PG-13, 135 mins.
2023, PG-13, 135 mins.
Archie Madekwe as Jann Mardenborough / David Harbour as Jack Salter / Orlando Bloom as Danny Moore / Darren Barnet as Matty Davis / Geri Halliwell as Lesley Mardenborough / Djimon Hounsou as Steve Mardenborough / Josha Stradowski as Nicholas CapaDirected by Neill Blomkamp / Written by Jason Hall and Alex Tse
GRAN TURISMO traverses down some of the most overused underdog sports movie clichés that are out there.
There's the young, misunderstood, but gifted outcast that struggles to gain acceptance, even within his own family unit.
There's the bitter and older mentor coach figure that begrudgingly takes in this protégée.
There's the hot-headed, thoroughly talented, and potentially unstoppable opponent that the underdog must conquer.

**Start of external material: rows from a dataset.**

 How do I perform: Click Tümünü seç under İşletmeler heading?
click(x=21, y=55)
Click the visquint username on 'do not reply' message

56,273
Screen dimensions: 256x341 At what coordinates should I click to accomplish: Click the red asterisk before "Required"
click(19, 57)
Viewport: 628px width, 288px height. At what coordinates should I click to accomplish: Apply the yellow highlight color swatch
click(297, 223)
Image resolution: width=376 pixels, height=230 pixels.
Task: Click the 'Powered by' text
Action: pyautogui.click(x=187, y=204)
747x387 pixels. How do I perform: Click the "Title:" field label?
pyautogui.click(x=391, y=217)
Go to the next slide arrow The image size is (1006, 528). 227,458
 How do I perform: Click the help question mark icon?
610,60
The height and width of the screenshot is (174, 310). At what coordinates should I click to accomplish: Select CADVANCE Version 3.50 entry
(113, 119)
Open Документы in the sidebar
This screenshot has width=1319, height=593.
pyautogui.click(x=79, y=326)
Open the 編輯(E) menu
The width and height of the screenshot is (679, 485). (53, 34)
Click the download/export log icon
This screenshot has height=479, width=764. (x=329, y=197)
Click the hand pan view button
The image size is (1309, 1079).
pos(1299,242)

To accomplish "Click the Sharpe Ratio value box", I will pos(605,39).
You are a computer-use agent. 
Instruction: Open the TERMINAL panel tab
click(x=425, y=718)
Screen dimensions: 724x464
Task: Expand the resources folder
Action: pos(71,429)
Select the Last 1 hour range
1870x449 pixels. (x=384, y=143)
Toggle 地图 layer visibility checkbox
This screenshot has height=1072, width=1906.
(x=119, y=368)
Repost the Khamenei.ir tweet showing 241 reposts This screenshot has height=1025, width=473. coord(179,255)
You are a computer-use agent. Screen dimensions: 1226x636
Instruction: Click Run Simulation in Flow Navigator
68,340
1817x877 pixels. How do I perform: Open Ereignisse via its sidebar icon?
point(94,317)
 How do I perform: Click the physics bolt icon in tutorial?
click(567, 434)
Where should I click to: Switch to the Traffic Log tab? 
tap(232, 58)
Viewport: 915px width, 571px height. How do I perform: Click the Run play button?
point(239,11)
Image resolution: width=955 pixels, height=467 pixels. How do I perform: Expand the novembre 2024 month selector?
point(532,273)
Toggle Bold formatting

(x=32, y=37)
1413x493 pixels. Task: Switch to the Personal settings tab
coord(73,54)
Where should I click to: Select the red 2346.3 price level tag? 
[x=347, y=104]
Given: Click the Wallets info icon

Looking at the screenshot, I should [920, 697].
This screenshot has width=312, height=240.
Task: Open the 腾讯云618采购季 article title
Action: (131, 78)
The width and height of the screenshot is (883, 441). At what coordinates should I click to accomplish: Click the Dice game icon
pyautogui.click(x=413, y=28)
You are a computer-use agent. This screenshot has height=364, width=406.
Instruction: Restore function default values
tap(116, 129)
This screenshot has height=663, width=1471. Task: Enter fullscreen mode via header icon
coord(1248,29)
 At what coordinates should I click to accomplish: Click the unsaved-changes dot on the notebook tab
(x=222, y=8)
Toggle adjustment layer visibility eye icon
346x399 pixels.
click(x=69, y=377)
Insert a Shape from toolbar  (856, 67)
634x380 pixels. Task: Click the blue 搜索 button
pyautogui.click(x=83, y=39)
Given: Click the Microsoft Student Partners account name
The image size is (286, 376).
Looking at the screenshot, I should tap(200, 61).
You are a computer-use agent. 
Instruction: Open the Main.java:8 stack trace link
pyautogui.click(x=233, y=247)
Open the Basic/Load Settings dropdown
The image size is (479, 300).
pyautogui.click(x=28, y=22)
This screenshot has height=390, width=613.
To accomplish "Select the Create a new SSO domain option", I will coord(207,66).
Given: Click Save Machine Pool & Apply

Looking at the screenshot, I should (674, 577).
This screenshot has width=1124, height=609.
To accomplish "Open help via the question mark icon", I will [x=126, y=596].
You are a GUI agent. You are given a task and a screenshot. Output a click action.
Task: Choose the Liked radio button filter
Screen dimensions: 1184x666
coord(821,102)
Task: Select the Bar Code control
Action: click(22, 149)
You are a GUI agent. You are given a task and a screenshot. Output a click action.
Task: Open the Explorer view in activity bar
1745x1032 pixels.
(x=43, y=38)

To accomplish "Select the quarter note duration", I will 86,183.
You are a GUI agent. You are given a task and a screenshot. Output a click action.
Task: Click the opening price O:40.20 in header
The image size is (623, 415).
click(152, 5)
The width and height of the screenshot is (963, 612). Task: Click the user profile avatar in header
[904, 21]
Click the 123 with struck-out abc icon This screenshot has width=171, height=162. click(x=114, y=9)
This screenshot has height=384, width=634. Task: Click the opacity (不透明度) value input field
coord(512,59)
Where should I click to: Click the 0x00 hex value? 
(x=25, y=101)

There's the obligatory girlfriend with a heart of gold that sticks by this man through thick and thin as he desperately tries to make it to the top.
There's the unavoidable setback/injury that makes the hero re-think his place in his sport.
There's the inspirational training montage post-injury and the final climatic "big match" that sees the once down on his luck underdog achieve his dreams.
There is nothing in terms of basic storytelling here that has not been done or done better before.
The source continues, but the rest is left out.